[TASK PROMPT]: Rewrite the listing below, changing "dropdown" to "drop-down menu" and keeping everything else as it stands. Leave the pictures out of your answer.

Stored dataset items
####
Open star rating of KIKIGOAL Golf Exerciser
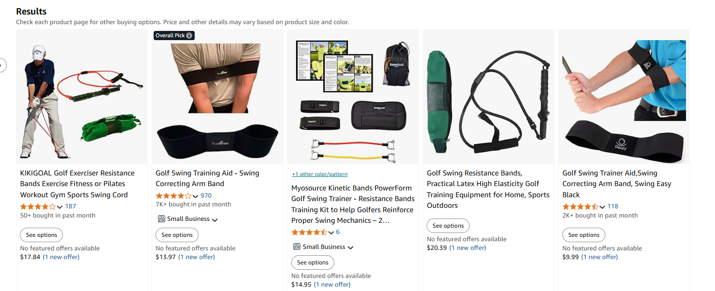This screenshot has height=291, width=715. (x=38, y=206)
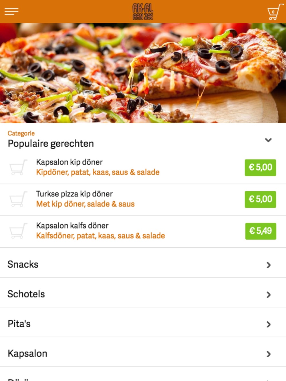This screenshot has height=381, width=286.
Task: Add Kapsalon kip döner via cart icon
Action: coord(18,167)
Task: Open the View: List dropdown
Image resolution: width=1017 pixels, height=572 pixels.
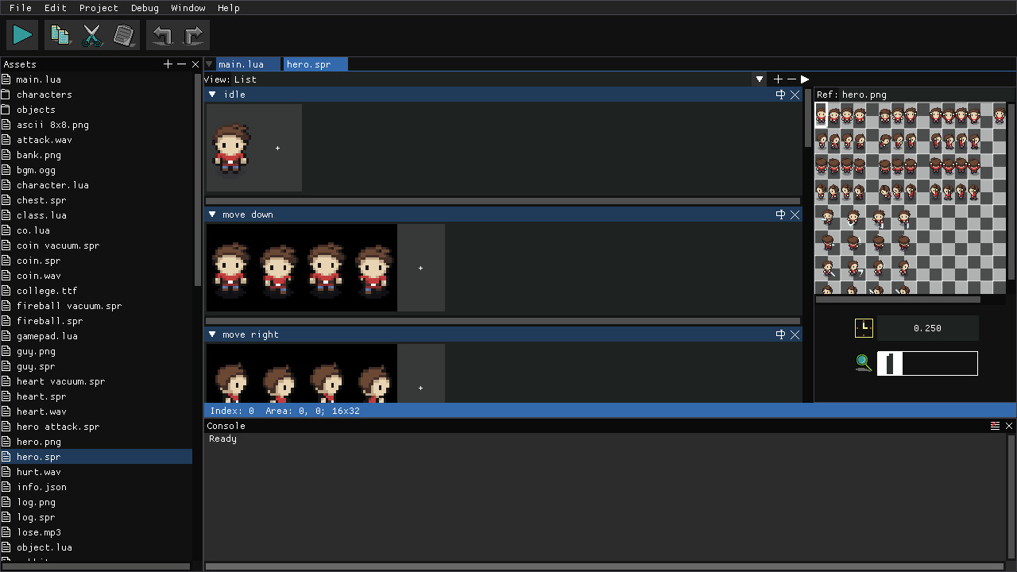Action: pyautogui.click(x=759, y=79)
####
[ANSWER]:
Open star rating of KIKIGOAL Golf Exerciser
This screenshot has height=291, width=715. (x=38, y=206)
This screenshot has height=381, width=286.
Task: Add Kapsalon kip döner via cart icon
Action: coord(18,167)
Task: Open the View: List drop-down menu
Image resolution: width=1017 pixels, height=572 pixels.
Action: pyautogui.click(x=759, y=79)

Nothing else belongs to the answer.